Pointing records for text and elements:
= = =
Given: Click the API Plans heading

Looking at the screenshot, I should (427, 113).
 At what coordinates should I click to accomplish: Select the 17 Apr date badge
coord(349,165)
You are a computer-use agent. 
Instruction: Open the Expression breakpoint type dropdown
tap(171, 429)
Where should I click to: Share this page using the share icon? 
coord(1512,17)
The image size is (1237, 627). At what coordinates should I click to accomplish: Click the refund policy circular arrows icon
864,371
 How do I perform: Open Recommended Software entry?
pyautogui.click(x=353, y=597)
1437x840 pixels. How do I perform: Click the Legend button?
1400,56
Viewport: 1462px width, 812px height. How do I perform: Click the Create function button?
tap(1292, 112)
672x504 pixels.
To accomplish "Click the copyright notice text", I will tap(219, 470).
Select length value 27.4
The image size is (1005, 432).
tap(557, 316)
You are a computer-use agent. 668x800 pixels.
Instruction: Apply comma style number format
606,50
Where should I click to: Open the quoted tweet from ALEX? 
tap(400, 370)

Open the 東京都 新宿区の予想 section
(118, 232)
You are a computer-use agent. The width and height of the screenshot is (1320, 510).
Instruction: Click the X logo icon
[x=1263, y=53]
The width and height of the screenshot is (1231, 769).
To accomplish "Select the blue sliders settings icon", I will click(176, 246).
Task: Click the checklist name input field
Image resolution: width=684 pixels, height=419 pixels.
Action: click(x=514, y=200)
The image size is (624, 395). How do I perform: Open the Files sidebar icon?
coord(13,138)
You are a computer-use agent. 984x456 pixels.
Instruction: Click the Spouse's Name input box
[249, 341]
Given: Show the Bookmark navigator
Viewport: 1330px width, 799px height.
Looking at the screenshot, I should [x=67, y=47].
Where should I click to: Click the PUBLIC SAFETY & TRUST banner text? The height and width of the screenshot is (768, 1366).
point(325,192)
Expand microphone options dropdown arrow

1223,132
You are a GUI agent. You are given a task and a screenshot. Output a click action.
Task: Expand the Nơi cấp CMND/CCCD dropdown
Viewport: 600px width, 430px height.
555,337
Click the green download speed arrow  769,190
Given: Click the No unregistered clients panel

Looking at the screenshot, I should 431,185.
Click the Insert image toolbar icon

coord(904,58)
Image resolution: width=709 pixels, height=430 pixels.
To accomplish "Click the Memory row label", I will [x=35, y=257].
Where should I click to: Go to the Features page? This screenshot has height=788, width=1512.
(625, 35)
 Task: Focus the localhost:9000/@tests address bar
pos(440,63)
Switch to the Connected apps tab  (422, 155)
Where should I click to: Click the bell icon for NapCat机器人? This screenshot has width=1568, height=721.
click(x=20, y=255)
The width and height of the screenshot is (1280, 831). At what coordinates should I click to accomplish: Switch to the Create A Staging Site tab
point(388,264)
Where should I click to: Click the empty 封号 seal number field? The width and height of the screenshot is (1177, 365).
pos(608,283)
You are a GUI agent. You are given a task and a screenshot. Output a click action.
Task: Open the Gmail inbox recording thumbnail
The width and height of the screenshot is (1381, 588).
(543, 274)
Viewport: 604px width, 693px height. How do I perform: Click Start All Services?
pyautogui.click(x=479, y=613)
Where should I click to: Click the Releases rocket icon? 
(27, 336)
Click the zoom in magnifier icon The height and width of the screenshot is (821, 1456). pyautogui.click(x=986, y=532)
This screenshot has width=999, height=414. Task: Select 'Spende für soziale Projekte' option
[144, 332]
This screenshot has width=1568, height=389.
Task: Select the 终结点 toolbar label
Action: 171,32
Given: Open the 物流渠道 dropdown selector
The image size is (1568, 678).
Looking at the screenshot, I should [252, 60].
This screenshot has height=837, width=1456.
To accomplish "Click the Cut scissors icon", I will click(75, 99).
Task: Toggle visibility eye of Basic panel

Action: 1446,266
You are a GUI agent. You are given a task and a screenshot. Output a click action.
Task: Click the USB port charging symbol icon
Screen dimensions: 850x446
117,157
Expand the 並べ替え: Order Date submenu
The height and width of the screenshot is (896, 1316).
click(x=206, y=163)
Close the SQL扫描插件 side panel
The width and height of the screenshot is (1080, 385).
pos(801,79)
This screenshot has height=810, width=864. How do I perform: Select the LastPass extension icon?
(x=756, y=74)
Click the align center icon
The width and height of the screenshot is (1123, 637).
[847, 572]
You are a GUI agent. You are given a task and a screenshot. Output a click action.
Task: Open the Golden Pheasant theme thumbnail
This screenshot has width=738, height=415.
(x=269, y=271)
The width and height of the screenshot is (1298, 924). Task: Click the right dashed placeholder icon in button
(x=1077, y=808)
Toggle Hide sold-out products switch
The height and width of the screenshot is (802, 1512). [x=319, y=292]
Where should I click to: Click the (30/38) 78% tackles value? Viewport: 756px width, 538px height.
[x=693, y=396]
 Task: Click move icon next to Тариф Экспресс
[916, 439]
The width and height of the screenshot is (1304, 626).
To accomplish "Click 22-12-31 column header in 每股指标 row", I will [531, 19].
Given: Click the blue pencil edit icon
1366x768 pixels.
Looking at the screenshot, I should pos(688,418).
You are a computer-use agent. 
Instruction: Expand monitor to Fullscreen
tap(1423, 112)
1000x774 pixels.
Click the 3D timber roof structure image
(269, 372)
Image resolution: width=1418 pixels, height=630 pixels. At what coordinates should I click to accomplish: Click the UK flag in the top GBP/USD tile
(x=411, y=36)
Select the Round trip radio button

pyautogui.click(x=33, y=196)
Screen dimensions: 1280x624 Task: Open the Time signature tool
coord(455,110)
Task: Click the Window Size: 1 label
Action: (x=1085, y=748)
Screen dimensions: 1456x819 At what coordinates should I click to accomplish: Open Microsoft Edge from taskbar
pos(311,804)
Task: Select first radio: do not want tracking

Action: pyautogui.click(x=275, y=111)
= = =
→ **Exercise instructions**
Copy each line of the listing above without changing anything, from the first line to the last.

→ **Answer to this problem**
Given: Click the API Plans heading

Looking at the screenshot, I should (427, 113).
 At what coordinates should I click to accomplish: Select the 17 Apr date badge
coord(349,165)
You are a computer-use agent. 
Instruction: Open the Expression breakpoint type dropdown
tap(171, 429)
Where should I click to: Share this page using the share icon? 
coord(1512,17)
The image size is (1237, 627). At what coordinates should I click to accomplish: Click the refund policy circular arrows icon
864,371
 How do I perform: Open Recommended Software entry?
pyautogui.click(x=353, y=597)
1437x840 pixels. How do I perform: Click the Legend button?
1400,56
Viewport: 1462px width, 812px height. How do I perform: Click the Create function button?
tap(1292, 112)
672x504 pixels.
To accomplish "Click the copyright notice text", I will tap(219, 470).
Select length value 27.4
The image size is (1005, 432).
tap(557, 316)
You are a computer-use agent. 668x800 pixels.
Instruction: Apply comma style number format
606,50
Where should I click to: Open the quoted tweet from ALEX? 
tap(400, 370)

Open the 東京都 新宿区の予想 section
(118, 232)
You are a computer-use agent. The width and height of the screenshot is (1320, 510).
Instruction: Click the X logo icon
[x=1263, y=53]
The width and height of the screenshot is (1231, 769).
To accomplish "Select the blue sliders settings icon", I will click(176, 246).
Task: Click the checklist name input field
Image resolution: width=684 pixels, height=419 pixels.
Action: click(x=514, y=200)
The image size is (624, 395). How do I perform: Open the Files sidebar icon?
coord(13,138)
You are a computer-use agent. 984x456 pixels.
Instruction: Click the Spouse's Name input box
[249, 341]
Given: Show the Bookmark navigator
Viewport: 1330px width, 799px height.
Looking at the screenshot, I should [x=67, y=47].
Where should I click to: Click the PUBLIC SAFETY & TRUST banner text? The height and width of the screenshot is (768, 1366).
point(325,192)
Expand microphone options dropdown arrow

1223,132
You are a GUI agent. You are given a task and a screenshot. Output a click action.
Task: Expand the Nơi cấp CMND/CCCD dropdown
Viewport: 600px width, 430px height.
555,337
Click the green download speed arrow  769,190
Given: Click the No unregistered clients panel

Looking at the screenshot, I should 431,185.
Click the Insert image toolbar icon

coord(904,58)
Image resolution: width=709 pixels, height=430 pixels.
To accomplish "Click the Memory row label", I will [x=35, y=257].
Where should I click to: Go to the Features page? This screenshot has height=788, width=1512.
(625, 35)
 Task: Focus the localhost:9000/@tests address bar
pos(440,63)
Switch to the Connected apps tab  (422, 155)
Where should I click to: Click the bell icon for NapCat机器人? This screenshot has width=1568, height=721.
click(x=20, y=255)
The width and height of the screenshot is (1280, 831). At what coordinates should I click to accomplish: Switch to the Create A Staging Site tab
point(388,264)
Where should I click to: Click the empty 封号 seal number field? The width and height of the screenshot is (1177, 365).
pos(608,283)
You are a GUI agent. You are given a task and a screenshot. Output a click action.
Task: Open the Gmail inbox recording thumbnail
The width and height of the screenshot is (1381, 588).
(543, 274)
Viewport: 604px width, 693px height. How do I perform: Click Start All Services?
pyautogui.click(x=479, y=613)
Where should I click to: Click the Releases rocket icon? 
(27, 336)
Click the zoom in magnifier icon The height and width of the screenshot is (821, 1456). pyautogui.click(x=986, y=532)
This screenshot has width=999, height=414. Task: Select 'Spende für soziale Projekte' option
[144, 332]
This screenshot has width=1568, height=389.
Task: Select the 终结点 toolbar label
Action: 171,32
Given: Open the 物流渠道 dropdown selector
The image size is (1568, 678).
Looking at the screenshot, I should [252, 60].
This screenshot has height=837, width=1456.
To accomplish "Click the Cut scissors icon", I will click(75, 99).
Task: Toggle visibility eye of Basic panel

Action: 1446,266
You are a GUI agent. You are given a task and a screenshot. Output a click action.
Task: Click the USB port charging symbol icon
Screen dimensions: 850x446
117,157
Expand the 並べ替え: Order Date submenu
The height and width of the screenshot is (896, 1316).
click(x=206, y=163)
Close the SQL扫描插件 side panel
The width and height of the screenshot is (1080, 385).
pos(801,79)
This screenshot has height=810, width=864. How do I perform: Select the LastPass extension icon?
(x=756, y=74)
Click the align center icon
The width and height of the screenshot is (1123, 637).
[847, 572]
You are a GUI agent. You are given a task and a screenshot. Output a click action.
Task: Open the Golden Pheasant theme thumbnail
This screenshot has width=738, height=415.
(x=269, y=271)
The width and height of the screenshot is (1298, 924). Task: Click the right dashed placeholder icon in button
(x=1077, y=808)
Toggle Hide sold-out products switch
The height and width of the screenshot is (802, 1512). [x=319, y=292]
Where should I click to: Click the (30/38) 78% tackles value? Viewport: 756px width, 538px height.
[x=693, y=396]
 Task: Click move icon next to Тариф Экспресс
[916, 439]
The width and height of the screenshot is (1304, 626).
To accomplish "Click 22-12-31 column header in 每股指标 row", I will [531, 19].
Given: Click the blue pencil edit icon
1366x768 pixels.
Looking at the screenshot, I should pos(688,418).
You are a computer-use agent. 
Instruction: Expand monitor to Fullscreen
tap(1423, 112)
1000x774 pixels.
Click the 3D timber roof structure image
(269, 372)
Image resolution: width=1418 pixels, height=630 pixels. At what coordinates should I click to accomplish: Click the UK flag in the top GBP/USD tile
(x=411, y=36)
Select the Round trip radio button

pyautogui.click(x=33, y=196)
Screen dimensions: 1280x624 Task: Open the Time signature tool
coord(455,110)
Task: Click the Window Size: 1 label
Action: (x=1085, y=748)
Screen dimensions: 1456x819 At what coordinates should I click to accomplish: Open Microsoft Edge from taskbar
pos(311,804)
Task: Select first radio: do not want tracking

Action: pyautogui.click(x=275, y=111)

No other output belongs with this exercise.